**What the task asks:**
Repeat the data exactly, so that every line matches the original.

---------- Task data

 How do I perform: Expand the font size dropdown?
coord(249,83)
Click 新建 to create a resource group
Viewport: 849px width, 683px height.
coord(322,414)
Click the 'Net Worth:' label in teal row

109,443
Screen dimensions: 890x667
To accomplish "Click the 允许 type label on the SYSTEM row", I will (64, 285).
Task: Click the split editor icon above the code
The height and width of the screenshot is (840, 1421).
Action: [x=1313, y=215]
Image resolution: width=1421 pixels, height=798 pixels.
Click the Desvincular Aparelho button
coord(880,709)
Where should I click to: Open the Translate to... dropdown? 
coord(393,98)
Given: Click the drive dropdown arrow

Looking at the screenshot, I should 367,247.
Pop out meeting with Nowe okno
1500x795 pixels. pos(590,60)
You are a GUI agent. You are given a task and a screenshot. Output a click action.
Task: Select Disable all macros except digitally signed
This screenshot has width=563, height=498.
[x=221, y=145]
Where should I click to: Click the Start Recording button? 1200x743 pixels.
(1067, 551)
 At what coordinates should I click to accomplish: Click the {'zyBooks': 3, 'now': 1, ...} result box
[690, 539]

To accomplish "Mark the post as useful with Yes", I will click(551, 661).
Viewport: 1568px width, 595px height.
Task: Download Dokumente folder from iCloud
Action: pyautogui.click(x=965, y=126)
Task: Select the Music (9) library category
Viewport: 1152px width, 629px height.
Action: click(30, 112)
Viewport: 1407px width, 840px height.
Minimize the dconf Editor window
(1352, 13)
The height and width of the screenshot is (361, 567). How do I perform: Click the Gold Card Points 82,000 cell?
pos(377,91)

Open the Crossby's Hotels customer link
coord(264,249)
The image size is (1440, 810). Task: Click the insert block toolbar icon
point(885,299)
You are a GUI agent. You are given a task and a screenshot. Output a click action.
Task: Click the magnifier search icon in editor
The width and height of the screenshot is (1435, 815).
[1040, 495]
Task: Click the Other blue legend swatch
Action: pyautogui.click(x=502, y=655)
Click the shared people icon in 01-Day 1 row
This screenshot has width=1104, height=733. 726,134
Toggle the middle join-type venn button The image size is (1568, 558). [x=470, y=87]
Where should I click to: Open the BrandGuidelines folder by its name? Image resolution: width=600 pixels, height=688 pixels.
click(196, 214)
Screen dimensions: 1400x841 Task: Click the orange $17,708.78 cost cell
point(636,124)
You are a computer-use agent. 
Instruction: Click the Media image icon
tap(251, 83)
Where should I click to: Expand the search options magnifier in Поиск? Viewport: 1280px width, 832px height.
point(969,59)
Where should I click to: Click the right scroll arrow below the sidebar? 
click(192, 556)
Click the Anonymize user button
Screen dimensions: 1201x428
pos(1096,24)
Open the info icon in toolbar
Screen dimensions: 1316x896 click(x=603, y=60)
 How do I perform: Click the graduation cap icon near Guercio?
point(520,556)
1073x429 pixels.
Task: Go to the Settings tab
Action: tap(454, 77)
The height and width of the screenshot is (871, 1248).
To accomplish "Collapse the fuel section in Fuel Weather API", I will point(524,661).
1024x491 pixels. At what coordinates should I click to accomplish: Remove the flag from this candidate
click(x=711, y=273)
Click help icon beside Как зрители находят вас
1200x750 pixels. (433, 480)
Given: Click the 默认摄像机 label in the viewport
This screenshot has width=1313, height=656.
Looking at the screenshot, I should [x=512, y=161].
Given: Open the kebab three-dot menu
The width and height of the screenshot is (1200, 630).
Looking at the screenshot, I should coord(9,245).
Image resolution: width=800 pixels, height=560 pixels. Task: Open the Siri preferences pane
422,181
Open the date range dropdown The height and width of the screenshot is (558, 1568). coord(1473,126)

--------------------

**Completed exercise:**
 How do I perform: Expand the font size dropdown?
coord(249,83)
Click 新建 to create a resource group
Viewport: 849px width, 683px height.
coord(322,414)
Click the 'Net Worth:' label in teal row

109,443
Screen dimensions: 890x667
To accomplish "Click the 允许 type label on the SYSTEM row", I will (64, 285).
Task: Click the split editor icon above the code
The height and width of the screenshot is (840, 1421).
Action: [x=1313, y=215]
Image resolution: width=1421 pixels, height=798 pixels.
Click the Desvincular Aparelho button
coord(880,709)
Where should I click to: Open the Translate to... dropdown? 
coord(393,98)
Given: Click the drive dropdown arrow

Looking at the screenshot, I should 367,247.
Pop out meeting with Nowe okno
1500x795 pixels. pos(590,60)
You are a GUI agent. You are given a task and a screenshot. Output a click action.
Task: Select Disable all macros except digitally signed
This screenshot has width=563, height=498.
[x=221, y=145]
Where should I click to: Click the Start Recording button? 1200x743 pixels.
(1067, 551)
 At what coordinates should I click to accomplish: Click the {'zyBooks': 3, 'now': 1, ...} result box
[690, 539]

To accomplish "Mark the post as useful with Yes", I will click(551, 661).
Viewport: 1568px width, 595px height.
Task: Download Dokumente folder from iCloud
Action: pyautogui.click(x=965, y=126)
Task: Select the Music (9) library category
Viewport: 1152px width, 629px height.
Action: click(30, 112)
Viewport: 1407px width, 840px height.
Minimize the dconf Editor window
(1352, 13)
The height and width of the screenshot is (361, 567). How do I perform: Click the Gold Card Points 82,000 cell?
pos(377,91)

Open the Crossby's Hotels customer link
coord(264,249)
The image size is (1440, 810). Task: Click the insert block toolbar icon
point(885,299)
You are a GUI agent. You are given a task and a screenshot. Output a click action.
Task: Click the magnifier search icon in editor
The width and height of the screenshot is (1435, 815).
[1040, 495]
Task: Click the Other blue legend swatch
Action: pyautogui.click(x=502, y=655)
Click the shared people icon in 01-Day 1 row
This screenshot has width=1104, height=733. 726,134
Toggle the middle join-type venn button The image size is (1568, 558). [x=470, y=87]
Where should I click to: Open the BrandGuidelines folder by its name? Image resolution: width=600 pixels, height=688 pixels.
click(196, 214)
Screen dimensions: 1400x841 Task: Click the orange $17,708.78 cost cell
point(636,124)
You are a computer-use agent. 
Instruction: Click the Media image icon
tap(251, 83)
Where should I click to: Expand the search options magnifier in Поиск? Viewport: 1280px width, 832px height.
point(969,59)
Where should I click to: Click the right scroll arrow below the sidebar? 
click(192, 556)
Click the Anonymize user button
Screen dimensions: 1201x428
pos(1096,24)
Open the info icon in toolbar
Screen dimensions: 1316x896 click(x=603, y=60)
 How do I perform: Click the graduation cap icon near Guercio?
point(520,556)
1073x429 pixels.
Task: Go to the Settings tab
Action: tap(454, 77)
The height and width of the screenshot is (871, 1248).
To accomplish "Collapse the fuel section in Fuel Weather API", I will point(524,661).
1024x491 pixels. At what coordinates should I click to accomplish: Remove the flag from this candidate
click(x=711, y=273)
Click help icon beside Как зрители находят вас
1200x750 pixels. (433, 480)
Given: Click the 默认摄像机 label in the viewport
This screenshot has width=1313, height=656.
Looking at the screenshot, I should [x=512, y=161].
Given: Open the kebab three-dot menu
The width and height of the screenshot is (1200, 630).
Looking at the screenshot, I should coord(9,245).
Image resolution: width=800 pixels, height=560 pixels. Task: Open the Siri preferences pane
422,181
Open the date range dropdown The height and width of the screenshot is (558, 1568). coord(1473,126)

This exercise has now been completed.